#### Source data:

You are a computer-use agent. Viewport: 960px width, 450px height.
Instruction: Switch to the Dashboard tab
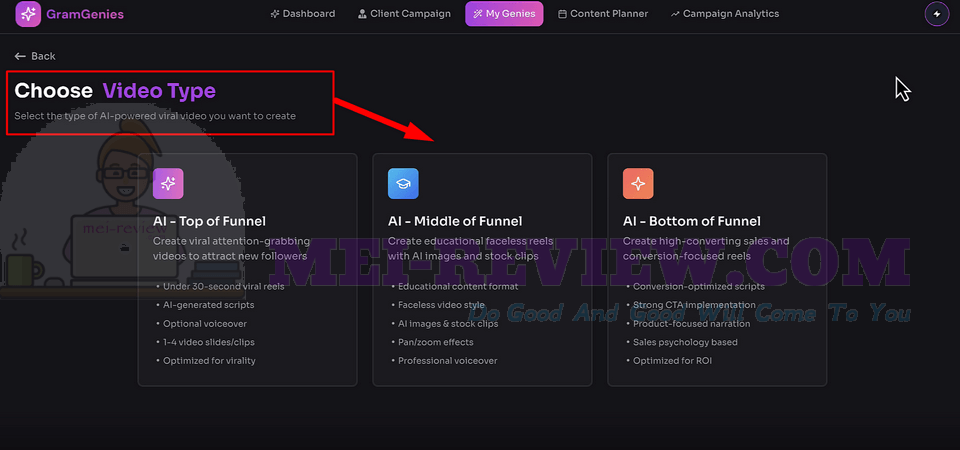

* * *

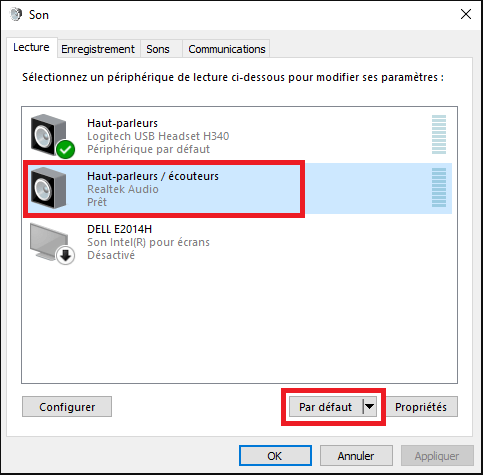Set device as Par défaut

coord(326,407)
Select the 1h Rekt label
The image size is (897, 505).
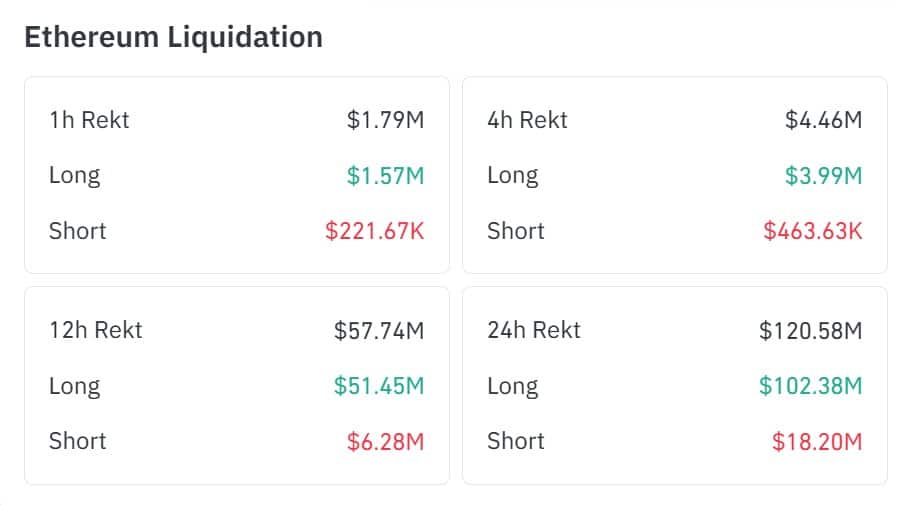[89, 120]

#### Try it:
Retype the entries above exactly, but only from the line containing "You are a computer-use" through the line containing "Instruction: Switch to the Dashboard tab", both included.

#### Task solution:
You are a computer-use agent. Viewport: 960px width, 450px height.
Instruction: Switch to the Dashboard tab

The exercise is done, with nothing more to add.